Global LNG demand to grow beyond 2040

KARACHI: Global demand for liquefied natural gas (LNG) is estimated to rise by more than 50% by 2040, as industrial coal-to-gas switching gathers pace in China and South Asian and South-east Asian countries use more LNG to support their economic growth, according to Shell’s LNG Outlook 2024.

Global trade in LNG reached 404 million tonnes in 2023, up from 397 million tonnes in 2022, with tight supplies of LNG constraining growth while maintaining prices and price volatility above historic averages. Demand for natural gas has already peaked in some regions but continues to rise globally, with LNG demand expected to reach around 625-685 million tonnes a year in 2040, according to the latest industry estimates.

“China is likely to dominate LNG demand growth this decade as its industry seeks to cut carbon emissions by switching from coal to gas,” said Steve Hill, Executive Vice President for Shell Energy. “With China’s coal-based steel sector accounting for more emissions than the total emissions of the UK, Germany and Turkey combined, gas has an essential role to play in tackling one of the world’s biggest sources of carbon emissions and local air pollution.”
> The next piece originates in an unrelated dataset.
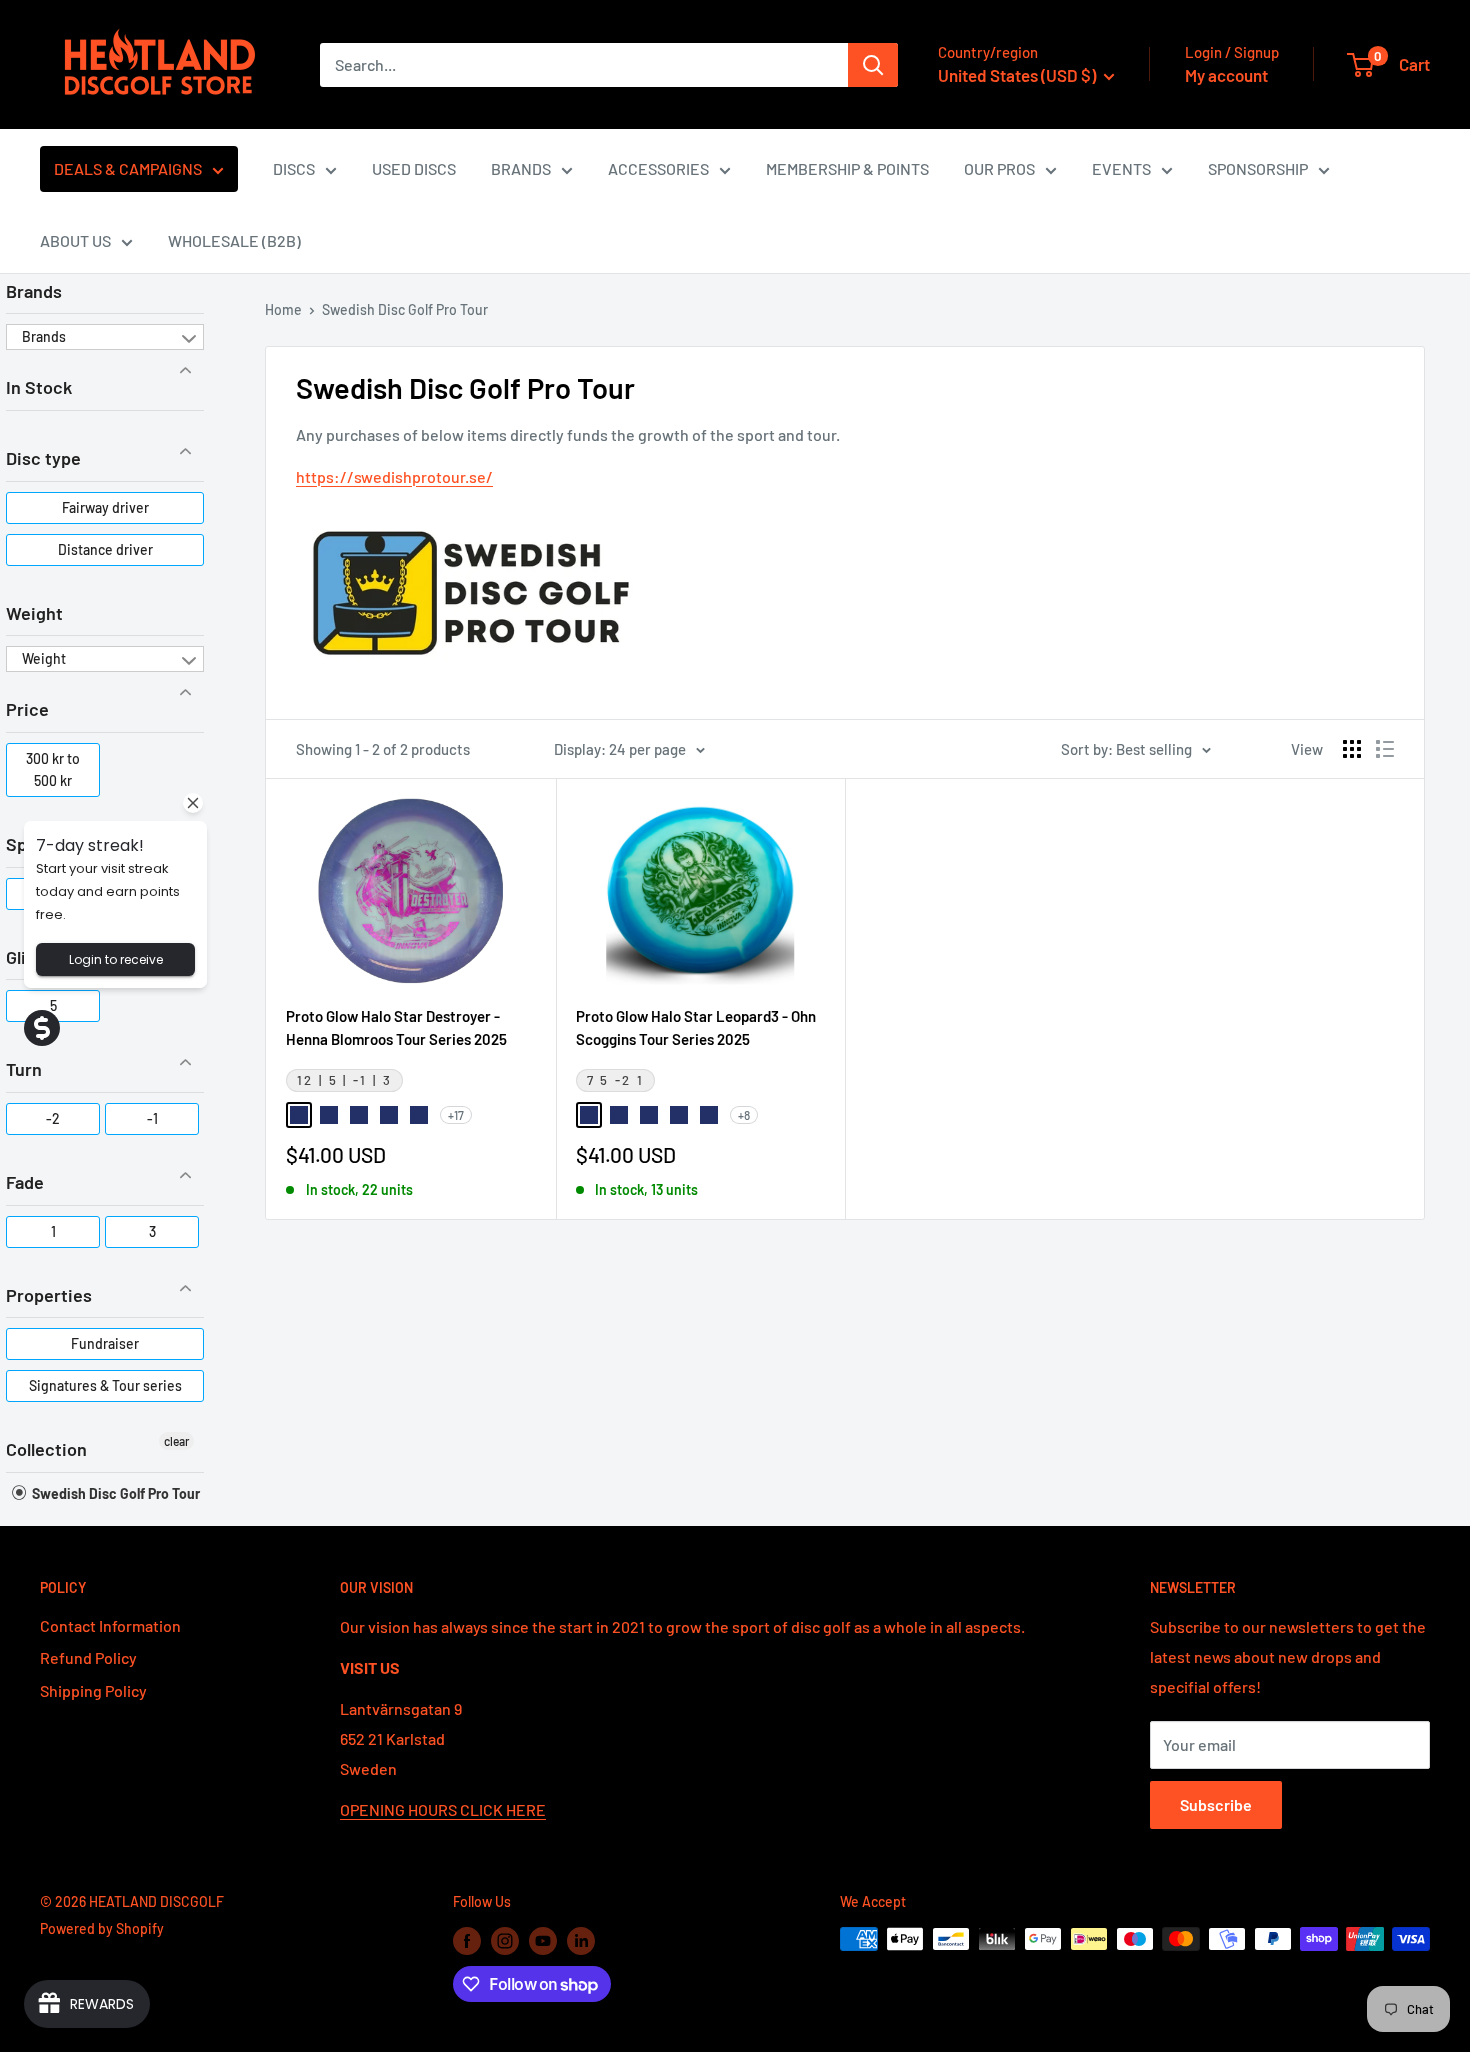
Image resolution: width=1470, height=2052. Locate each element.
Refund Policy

Over the following decade, declining domestic gas production in parts of South Asia and South-east Asia could drive a surge in demand for LNG as these economies increasingly need fuel for gas-fired power plants or industry. However, countries in South Asia and South-east Asia would need significant investments in gas import infrastructure.

The Shell LNG Outlook 2024 shows that gas complements wind and solar power in countries with high levels of renewables in their power generation mix, providing short-term flexibility and long-term security of supply.

European energy security

LNG continued to play a vital role in European energy security in 2023, following a slump in Russian pipeline exports to Europe in 2022, with new regasification facilities helping to improve security of energy supplies. European LNG imports remained at similar levels to 2022, despite an overall decline in European gas demand in 2023.

Relatively mild winter temperatures in countries that rely on gas for heating, combined with high gas storage levels, stronger nuclear power generation and a modest economic recovery in China, all helped balance the global gas market in 2023.

This helped bring down and stabilise gas prices in the key importing regions of Europe and East Asia

compared to the record highs and unprecedented volatility seen from late 2021 through 2022. However, gas prices and volatility remained significantly higher in 2023 than in the 2017-2020 period.

Despite a well-supplied global market in 2023, the lack of Russian pipeline gas supply to Europe and a limited amount of LNG supply growth over the last year mean that the global gas market remains structurally tight.